Suasana kelas festival yang begitu ramai membuat suaraku sulit ia dengar. Tetapi malam itu, aku hanya ingin memastikan bahwa ialah yang terbaik untukku. Dan aku ingat, saat itu rasanya tidak ada yang bisa menggantikan Grace.

“Nobody said it was easy
Oh, it’s such a shame for us to part
Nobody said it was easy
No one ever said it would be so hard
I’m going back to the start”

Ketika lagu akhirnya berakhir, aku sudah tidak ragu lagi. Anastasia Grace adalah gadis paling tepat untukku. Dan malam itu, kupastikan menjadi malam terakhirku sebagai kekasihnya.

Coldplay mulai memainkan lagu Viva La Vida, dan seisi ruangan mulai berteriak dan berjoget mengikuti irama musik. Moment romantis kami pun untuk sementara terpotong oleh suara para penggemar yang berjeritan histeris.

Aku menggenggam tangan Grace, lalu mengeluarkan kotak biru Tiffany&Co dari dalam saku jaket. Gadis itu sama sekali tidak menyadari apa yang sedang kupegang. Ia sibuk menyanyikan lagu dan menari dengan para penggemar yang lain.

“Grace!” Suaraku serak karena gugup. “Hey, Grace!” Aku memanggilnya dengan suara lebih keras.

Ia menoleh kearahku. “Ya?”

Will you marry me?

Tetapi suaraku tenggelam dibalik teriakan semua orang.

“Apa?” Grace berteriak di dekat telingaku sambil tetap menari. “Bisakah kau katakan nanti saja?”

Aku mengangguk. Hopeless. Berpikir bahwa melamarnya di konser Coldplay barisan festival adalah rencana melamar paling buruk sepanjang masa.

Pikiranku mulai merangkai rencana untuk Plan B, tetapi mataku tidak dapat terlepas darinya. Aku menyukai segalanya dari Grace. Senyumnya yang begitu menawan, matanya yang tajam, selera humornya yang gila, cara ia berbicara, cara ia berdiri, segalanya. Aku menyayanginya, mencintainya, membutuhkannya. Aku ingin bersama gadis itu selamanya.

“GRACE” Tiba-tiba bibirku bergerak tanpa disuruh.

Ia menoleh karena kaget.

“WILL YOU MARRY ME?”

Sepanjang hidupku, menunggu adalah hal yang biasa dilakukan. Tetapi saat kau mengeluarkan pertanyaan itu dari hatimu yang terdalam, detik-detik serasa tidak bergerak dan menunggu menjadi hal yang amat sangat mengkhawatirkan.
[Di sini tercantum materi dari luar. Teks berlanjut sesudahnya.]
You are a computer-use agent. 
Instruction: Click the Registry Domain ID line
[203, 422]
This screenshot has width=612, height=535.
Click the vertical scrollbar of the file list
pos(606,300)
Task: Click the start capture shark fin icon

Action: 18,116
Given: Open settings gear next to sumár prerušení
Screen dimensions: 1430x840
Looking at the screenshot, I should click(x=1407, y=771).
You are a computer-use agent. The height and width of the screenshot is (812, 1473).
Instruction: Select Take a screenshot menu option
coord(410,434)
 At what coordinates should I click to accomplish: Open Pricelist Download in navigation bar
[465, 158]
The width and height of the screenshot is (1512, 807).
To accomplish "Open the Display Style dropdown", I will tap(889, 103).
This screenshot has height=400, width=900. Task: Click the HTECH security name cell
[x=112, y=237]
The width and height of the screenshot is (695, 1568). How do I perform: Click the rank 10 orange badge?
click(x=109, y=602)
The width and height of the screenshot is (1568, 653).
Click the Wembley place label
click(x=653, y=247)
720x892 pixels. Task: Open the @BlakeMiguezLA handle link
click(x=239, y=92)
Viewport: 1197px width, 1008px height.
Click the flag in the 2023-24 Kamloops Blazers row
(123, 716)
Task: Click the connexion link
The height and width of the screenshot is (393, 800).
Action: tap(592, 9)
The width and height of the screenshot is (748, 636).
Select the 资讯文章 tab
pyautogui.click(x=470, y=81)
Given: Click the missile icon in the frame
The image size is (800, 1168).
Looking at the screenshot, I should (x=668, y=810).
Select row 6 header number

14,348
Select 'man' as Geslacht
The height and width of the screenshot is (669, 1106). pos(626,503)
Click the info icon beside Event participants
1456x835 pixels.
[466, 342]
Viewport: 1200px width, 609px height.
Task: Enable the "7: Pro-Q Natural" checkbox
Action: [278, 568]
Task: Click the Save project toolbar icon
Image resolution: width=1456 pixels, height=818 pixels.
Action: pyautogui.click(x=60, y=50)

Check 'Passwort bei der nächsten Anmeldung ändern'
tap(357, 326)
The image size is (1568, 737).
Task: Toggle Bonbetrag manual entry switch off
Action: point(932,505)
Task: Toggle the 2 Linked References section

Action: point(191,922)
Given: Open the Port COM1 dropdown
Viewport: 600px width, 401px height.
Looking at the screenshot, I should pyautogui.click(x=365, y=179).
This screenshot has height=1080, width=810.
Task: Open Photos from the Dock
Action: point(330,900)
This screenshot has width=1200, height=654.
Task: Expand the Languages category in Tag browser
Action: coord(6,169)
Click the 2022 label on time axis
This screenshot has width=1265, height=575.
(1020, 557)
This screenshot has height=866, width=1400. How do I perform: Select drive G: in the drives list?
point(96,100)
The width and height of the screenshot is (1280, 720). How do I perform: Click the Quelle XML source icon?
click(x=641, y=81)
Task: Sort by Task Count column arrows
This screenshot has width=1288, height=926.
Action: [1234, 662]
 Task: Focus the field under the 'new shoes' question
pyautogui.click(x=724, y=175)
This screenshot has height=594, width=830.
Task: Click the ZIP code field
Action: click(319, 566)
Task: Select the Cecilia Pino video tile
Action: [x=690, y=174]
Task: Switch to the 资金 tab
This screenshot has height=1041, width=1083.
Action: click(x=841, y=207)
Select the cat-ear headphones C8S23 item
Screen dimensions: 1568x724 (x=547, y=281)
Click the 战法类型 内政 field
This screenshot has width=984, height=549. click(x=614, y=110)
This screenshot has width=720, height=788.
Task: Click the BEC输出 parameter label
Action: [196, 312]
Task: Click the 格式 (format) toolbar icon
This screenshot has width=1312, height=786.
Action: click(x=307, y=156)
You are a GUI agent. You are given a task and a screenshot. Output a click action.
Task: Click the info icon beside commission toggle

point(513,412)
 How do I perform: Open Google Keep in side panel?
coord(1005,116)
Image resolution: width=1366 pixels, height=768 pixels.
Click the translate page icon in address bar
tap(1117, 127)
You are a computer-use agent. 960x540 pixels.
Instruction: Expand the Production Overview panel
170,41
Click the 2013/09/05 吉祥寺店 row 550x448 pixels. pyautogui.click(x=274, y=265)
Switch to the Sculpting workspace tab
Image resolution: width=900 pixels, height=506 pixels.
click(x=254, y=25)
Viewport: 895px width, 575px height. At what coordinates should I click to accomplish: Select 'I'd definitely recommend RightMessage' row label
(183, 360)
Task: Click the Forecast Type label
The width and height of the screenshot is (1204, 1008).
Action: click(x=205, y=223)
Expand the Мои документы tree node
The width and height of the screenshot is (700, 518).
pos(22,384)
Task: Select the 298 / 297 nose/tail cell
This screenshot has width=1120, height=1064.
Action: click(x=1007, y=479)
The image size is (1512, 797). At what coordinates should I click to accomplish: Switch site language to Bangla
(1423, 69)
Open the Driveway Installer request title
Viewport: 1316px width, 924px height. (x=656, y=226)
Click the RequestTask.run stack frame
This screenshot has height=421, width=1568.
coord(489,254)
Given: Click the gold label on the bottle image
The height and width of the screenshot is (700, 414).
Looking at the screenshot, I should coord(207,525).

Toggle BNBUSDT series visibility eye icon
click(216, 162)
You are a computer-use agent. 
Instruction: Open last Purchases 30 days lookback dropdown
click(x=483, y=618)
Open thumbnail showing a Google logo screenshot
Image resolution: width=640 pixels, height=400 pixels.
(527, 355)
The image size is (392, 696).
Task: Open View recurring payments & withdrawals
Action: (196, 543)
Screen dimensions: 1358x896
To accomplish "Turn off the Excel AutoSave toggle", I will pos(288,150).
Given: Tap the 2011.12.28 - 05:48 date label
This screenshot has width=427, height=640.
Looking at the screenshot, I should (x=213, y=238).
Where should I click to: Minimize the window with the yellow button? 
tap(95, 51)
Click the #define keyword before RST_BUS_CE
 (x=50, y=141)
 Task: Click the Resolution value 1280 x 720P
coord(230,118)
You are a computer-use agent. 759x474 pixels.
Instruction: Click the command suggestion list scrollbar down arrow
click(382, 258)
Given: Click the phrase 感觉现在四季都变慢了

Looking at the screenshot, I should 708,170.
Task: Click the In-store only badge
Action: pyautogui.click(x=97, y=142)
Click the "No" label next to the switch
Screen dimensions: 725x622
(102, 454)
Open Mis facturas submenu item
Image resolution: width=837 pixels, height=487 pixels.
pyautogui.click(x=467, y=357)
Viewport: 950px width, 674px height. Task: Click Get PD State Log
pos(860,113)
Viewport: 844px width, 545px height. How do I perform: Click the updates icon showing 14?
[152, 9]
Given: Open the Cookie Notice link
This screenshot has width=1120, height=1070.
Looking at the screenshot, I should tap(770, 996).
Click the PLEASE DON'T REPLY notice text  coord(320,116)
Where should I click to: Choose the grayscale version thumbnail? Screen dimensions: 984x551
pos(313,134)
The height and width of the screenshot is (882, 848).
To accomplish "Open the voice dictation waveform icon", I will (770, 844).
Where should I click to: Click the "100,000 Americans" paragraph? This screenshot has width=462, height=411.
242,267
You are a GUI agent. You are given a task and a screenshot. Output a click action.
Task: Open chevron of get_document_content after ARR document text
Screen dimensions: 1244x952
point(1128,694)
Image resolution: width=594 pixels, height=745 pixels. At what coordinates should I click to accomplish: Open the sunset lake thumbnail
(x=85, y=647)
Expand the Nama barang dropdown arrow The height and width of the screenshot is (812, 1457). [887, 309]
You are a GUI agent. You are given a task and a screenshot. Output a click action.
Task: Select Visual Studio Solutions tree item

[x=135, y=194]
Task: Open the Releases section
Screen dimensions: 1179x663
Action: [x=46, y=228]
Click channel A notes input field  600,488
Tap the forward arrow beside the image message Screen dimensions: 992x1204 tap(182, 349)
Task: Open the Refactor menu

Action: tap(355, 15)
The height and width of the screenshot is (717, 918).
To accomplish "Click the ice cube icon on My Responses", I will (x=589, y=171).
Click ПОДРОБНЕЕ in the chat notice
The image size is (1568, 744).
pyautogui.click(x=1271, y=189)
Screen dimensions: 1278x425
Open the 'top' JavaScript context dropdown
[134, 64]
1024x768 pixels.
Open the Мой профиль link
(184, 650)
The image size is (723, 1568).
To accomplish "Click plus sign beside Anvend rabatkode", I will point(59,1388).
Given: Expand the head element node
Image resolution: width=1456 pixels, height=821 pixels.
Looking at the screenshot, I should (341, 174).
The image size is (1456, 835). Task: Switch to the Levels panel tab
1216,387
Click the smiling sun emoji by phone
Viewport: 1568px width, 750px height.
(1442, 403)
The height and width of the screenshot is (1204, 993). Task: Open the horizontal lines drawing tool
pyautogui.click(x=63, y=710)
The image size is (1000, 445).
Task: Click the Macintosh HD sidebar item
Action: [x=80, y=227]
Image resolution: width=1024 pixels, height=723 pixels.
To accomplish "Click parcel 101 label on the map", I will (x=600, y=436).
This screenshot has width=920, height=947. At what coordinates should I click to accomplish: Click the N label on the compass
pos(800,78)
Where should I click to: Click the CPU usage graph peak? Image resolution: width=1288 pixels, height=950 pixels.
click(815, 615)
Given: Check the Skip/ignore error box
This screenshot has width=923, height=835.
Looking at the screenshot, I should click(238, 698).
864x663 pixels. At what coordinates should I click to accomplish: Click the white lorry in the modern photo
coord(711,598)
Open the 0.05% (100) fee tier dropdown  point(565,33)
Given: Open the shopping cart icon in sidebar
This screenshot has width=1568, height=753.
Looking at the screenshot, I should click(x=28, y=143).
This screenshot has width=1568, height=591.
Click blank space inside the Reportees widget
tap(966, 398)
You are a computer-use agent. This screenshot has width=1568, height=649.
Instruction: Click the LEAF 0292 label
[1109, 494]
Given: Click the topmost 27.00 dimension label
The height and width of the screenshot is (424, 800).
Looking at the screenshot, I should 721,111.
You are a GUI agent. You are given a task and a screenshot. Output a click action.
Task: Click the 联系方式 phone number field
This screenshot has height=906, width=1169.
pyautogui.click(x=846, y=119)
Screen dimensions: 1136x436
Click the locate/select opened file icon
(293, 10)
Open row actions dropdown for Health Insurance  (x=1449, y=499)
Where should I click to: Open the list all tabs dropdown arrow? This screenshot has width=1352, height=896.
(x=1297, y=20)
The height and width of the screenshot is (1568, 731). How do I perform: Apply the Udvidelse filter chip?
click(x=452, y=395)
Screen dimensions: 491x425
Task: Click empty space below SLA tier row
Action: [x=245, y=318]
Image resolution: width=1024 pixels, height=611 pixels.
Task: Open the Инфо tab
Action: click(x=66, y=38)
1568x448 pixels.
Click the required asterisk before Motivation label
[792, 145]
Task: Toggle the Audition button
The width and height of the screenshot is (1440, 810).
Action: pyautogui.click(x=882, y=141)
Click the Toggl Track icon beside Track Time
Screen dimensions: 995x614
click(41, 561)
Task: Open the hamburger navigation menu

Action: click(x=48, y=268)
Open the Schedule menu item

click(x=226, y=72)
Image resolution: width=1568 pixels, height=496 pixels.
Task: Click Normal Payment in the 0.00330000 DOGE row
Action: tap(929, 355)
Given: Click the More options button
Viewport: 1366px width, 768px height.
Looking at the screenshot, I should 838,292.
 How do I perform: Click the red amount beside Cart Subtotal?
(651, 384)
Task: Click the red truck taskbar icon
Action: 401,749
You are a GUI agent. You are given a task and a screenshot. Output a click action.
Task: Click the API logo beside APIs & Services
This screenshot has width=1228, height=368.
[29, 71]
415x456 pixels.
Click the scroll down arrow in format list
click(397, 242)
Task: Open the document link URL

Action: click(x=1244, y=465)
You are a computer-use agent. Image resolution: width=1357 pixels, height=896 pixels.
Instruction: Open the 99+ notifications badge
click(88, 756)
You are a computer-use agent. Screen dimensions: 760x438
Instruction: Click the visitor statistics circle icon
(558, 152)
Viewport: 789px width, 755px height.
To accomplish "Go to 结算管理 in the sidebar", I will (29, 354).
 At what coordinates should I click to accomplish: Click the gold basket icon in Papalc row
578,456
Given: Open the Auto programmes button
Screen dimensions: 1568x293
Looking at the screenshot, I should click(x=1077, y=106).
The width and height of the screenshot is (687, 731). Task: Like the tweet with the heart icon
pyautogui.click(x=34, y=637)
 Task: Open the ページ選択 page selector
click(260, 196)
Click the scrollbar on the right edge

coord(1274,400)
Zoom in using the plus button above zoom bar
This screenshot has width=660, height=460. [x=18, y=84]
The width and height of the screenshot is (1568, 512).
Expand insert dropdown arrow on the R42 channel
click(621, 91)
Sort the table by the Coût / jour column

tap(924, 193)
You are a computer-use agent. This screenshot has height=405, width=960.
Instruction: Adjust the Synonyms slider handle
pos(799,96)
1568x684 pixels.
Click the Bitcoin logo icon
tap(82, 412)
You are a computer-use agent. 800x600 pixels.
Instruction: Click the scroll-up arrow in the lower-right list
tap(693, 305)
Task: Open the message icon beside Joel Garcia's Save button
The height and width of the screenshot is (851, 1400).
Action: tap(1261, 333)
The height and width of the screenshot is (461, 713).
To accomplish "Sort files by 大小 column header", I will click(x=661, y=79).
Satu detik, dua detik, tiga detik, lima detik, sepuluh detik, ia hanya memandangiku dengan tatapan yang sulit diartikan.

Lalu tepat disaat lagu berakhir dan seluruh ruangan mulai berjeritan, ia menangguk.

Aku menghela napas yang telah lama sekali kutahan.

“Yes, yes, yes, yes, yes, I love you, Andrew William. YES!” Kata-kata terindah yang pernah kudengar keluar dari bibirnya.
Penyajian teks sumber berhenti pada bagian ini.